DA SVOLGERE:
**A.** Rispondi alle domande seguenti sul testo su Franco Verdi.
(i) Quali quattro qualifiche vengono attribuite a Franco Verdi nella prima frase?
(ii) Chi sono i maestri indicati per gli studi sul romanticismo filosofico e letterario tedesco?
(iii) In quale luogo e con chi si svolse la conversazione sull'argomento?
**B.** Stampa senza modifiche il passo del testo su Franco Verdi che comincia con "Franco Verdi: amico, poeta, studioso" e termina con "ri - esistenza?).".

Franco Verdi: amico, poeta, studioso insospettabile, artista sperimentale, ci ha lasciati per incontrare in altra parte da noi, gli "arcani" astri dell'Invisibile (da un fato di inquieta polvere a una serena ri - esistenza?).

La sua distanza da questo mondo è sacralizzata dalle sofferenze subìte in terra, strettamente legate al corpo, alla vita, ad un oscuro presente che impedisce al futuro di farsi continuità nella lotta intrapresa, e favola eminente per la sua stessa vocazione alla creatività e agli studi, per esempio, sul romanticismo filosofico e letterario tedesco ( maestri Arturo Massolo e Leone Traverso) ai quali si era dedicato da sempre; sull'argomento un giorno abbiamo conversato alla redazione della Bompiani, con Enrico Filippini, noto traduttore della materia.

MATERIALE FORNITO:
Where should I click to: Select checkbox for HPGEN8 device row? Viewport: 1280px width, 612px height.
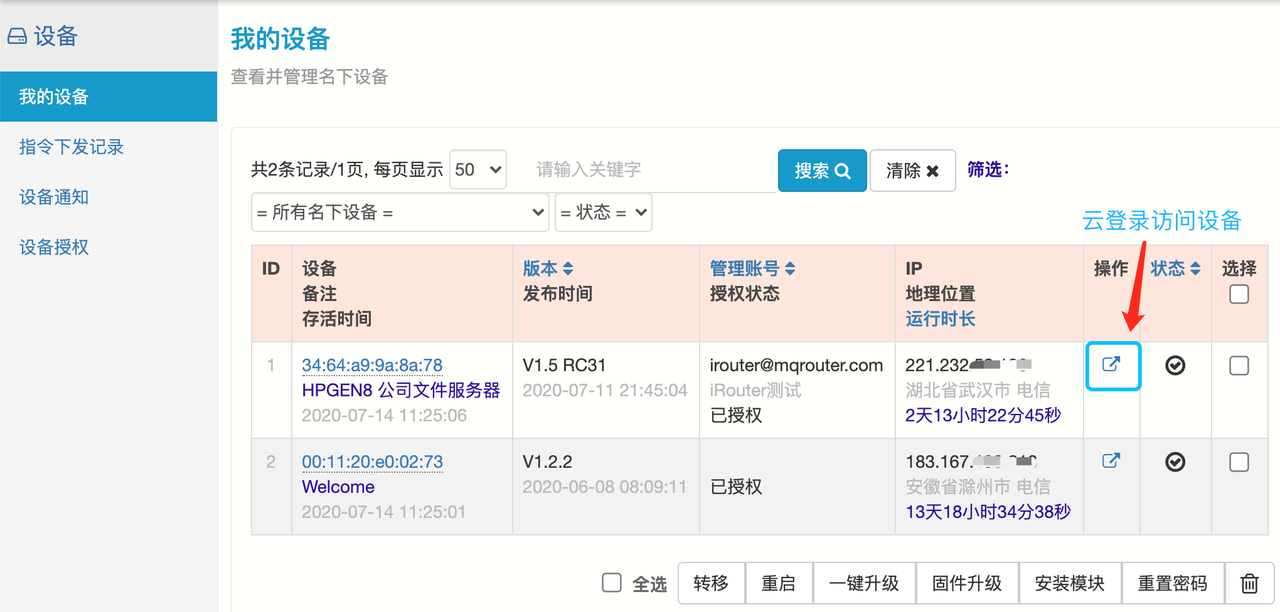(1239, 366)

RISPOSTE AI COMPITI:
**A.**
(i) Amico, poeta, studioso insospettabile, artista sperimentale.
(ii) Arturo Massolo e Leone Traverso.
(iii) Alla redazione della Bompiani, con Enrico Filippini.

**B.**
Franco Verdi: amico, poeta, studioso insospettabile, artista sperimentale, ci ha lasciati per incontrare in altra parte da noi, gli "arcani" astri dell'Invisibile (da un fato di inquieta polvere a una serena ri - esistenza?).